What is an endodontist?
Endodontists are essentially dentists who specialise in maintaining teeth through endodontic therapies and treatments. Endodontics concerns the inner soft part of the tooth which is called the pulp. ‘Endo’ means inside, hence endodontics is concerning the inside of the tooth. All qualified dentists are trained and aware of endodontics, however, if your case is extremely specific and hard to treat, you may be referred to an endodontist. Endodontists are different in the way that they study several further years specializing in this particular form of dentistry. Essentially they study such procedures like root canals in greater depth, which means they may be able to diagnose more complex cases to a higher degree than standard dentists.
What is an example of endodontic treatment?
A root canal is often used as the primary example. All procedures are first discussed in an initial consultation with your professional and the best form of treatment is selected. Root canals are nearly always successful, and if this is not the case, other options are always available. As is the same with any medical procedure, first the area will be cleaned and then the patient will be given an anaesthetic. It is hard to label this treatment with a particular time period, as each patient’s individual case varies greatly. Some treatments may require several visits, and some may just need one. The greater the complexity of the case, the longer the treatment period.
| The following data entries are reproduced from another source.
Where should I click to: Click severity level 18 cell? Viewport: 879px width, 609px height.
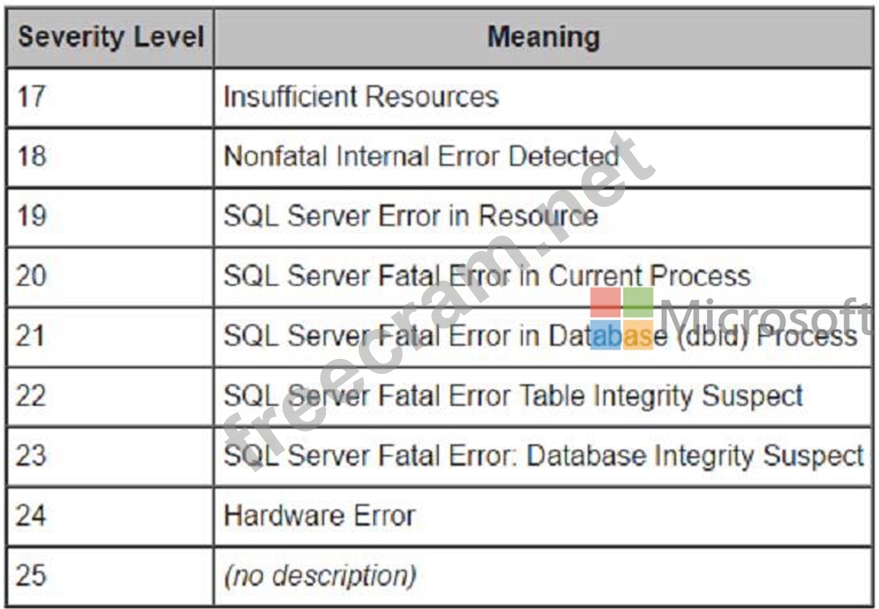[x=110, y=157]
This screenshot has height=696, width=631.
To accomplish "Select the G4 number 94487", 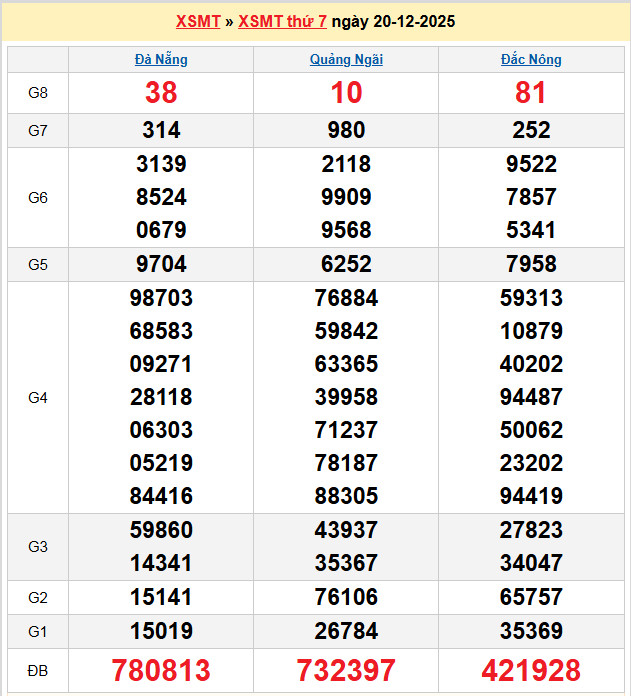I will pyautogui.click(x=531, y=397).
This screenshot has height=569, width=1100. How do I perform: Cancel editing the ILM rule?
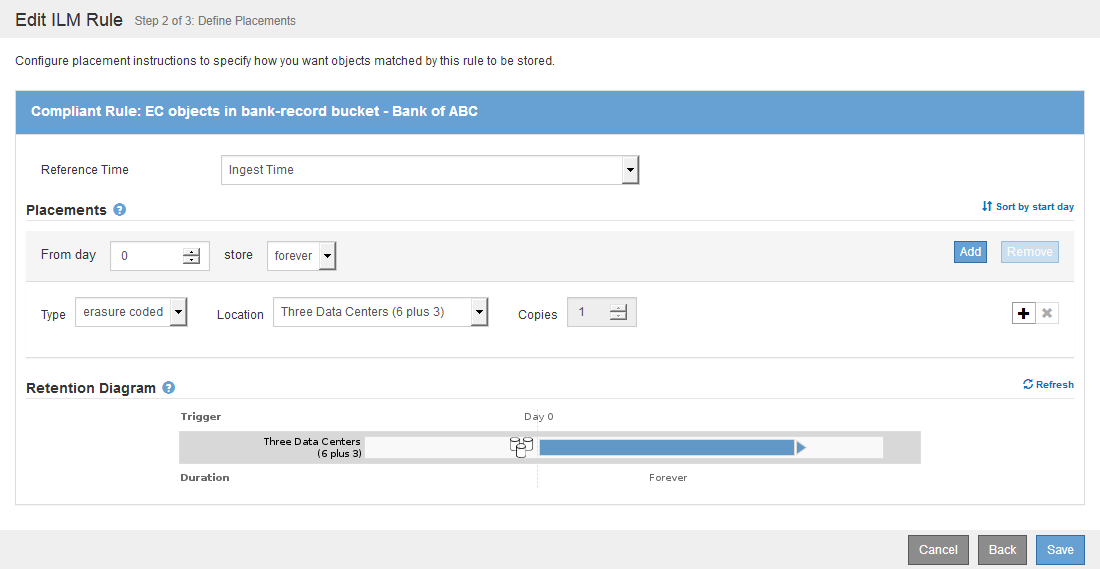(x=938, y=550)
Sometimes it can be challenging to diagnose this particular type of treatment. The mouth contains an advanced nerve system, making the pain hard to pinpoint. For example, a fracture to one tooth may be felt in other areas of the body such as the neck or even the jaw. The inflamed pulp is at the centre of the tooth, endodontists are specially trained in diagnosing these particular cases.
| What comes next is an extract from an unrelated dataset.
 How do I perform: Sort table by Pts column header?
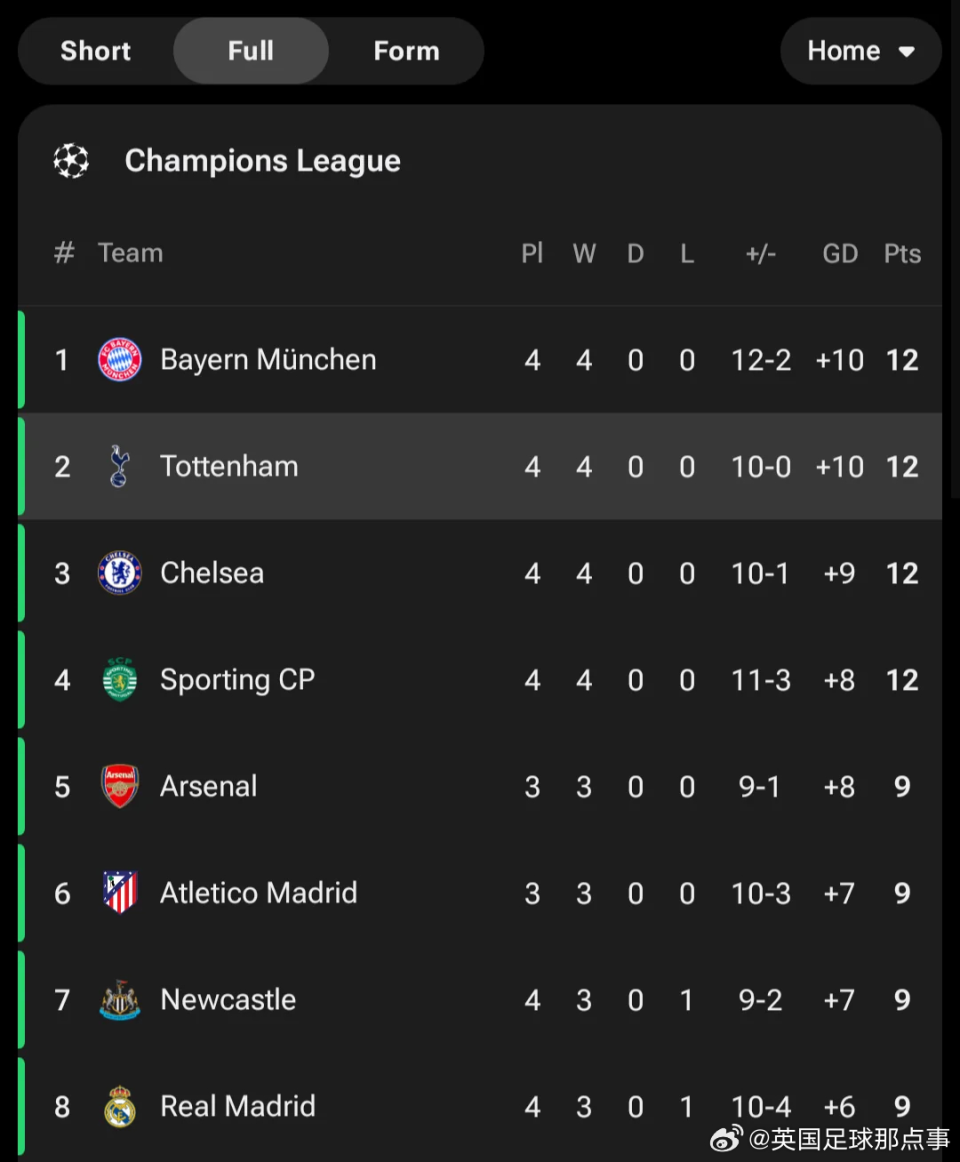tap(902, 254)
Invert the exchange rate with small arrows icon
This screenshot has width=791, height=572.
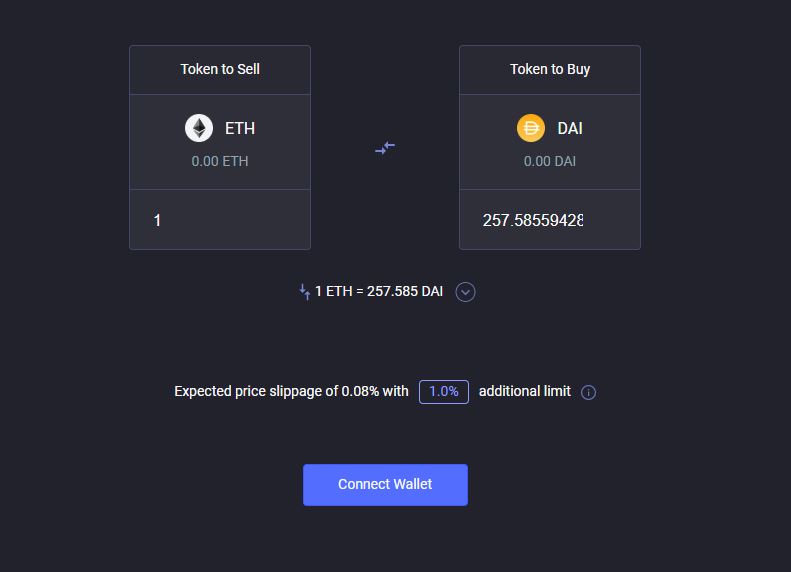pos(305,292)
What actually causes pulp damage?
Damage to the pulp is usually caused by an accident which causes trauma to the tooth. A child may suffer from a blow to the mouth during an accident. Children’s teeth are more complicated to treat as they are not fully developed, damage to a pulp that is not fully developed can hinder the root to grow. Endodontists are specifically trained in procedures for teeth that have been knocked out of their sockets in this way.
Will it need to be done again later in life?
Although it is very rare, with some cases the mouth may reject the root canal procedure, there may be a level of discomfort or pain several months or even years later. If this is the case, then the surgery can simply be redone. It is recommended that you revisit the endodontist every 6 months after your treatment has been completed, as sometimes it can take up to two years to heal, and it is important to track the progress.
What if I feel nervous about receiving this treatment?
Patients can experience anxiety surrounding dental environments for several reasons, they may have experienced trauma as a child which has created a negative stigma around the dentist, or they may simply have an irrational fear. Dental professionals are aware of patient nerves and will accommodate this, initial consultations and anaesthesia can be undergone to ease any nerves.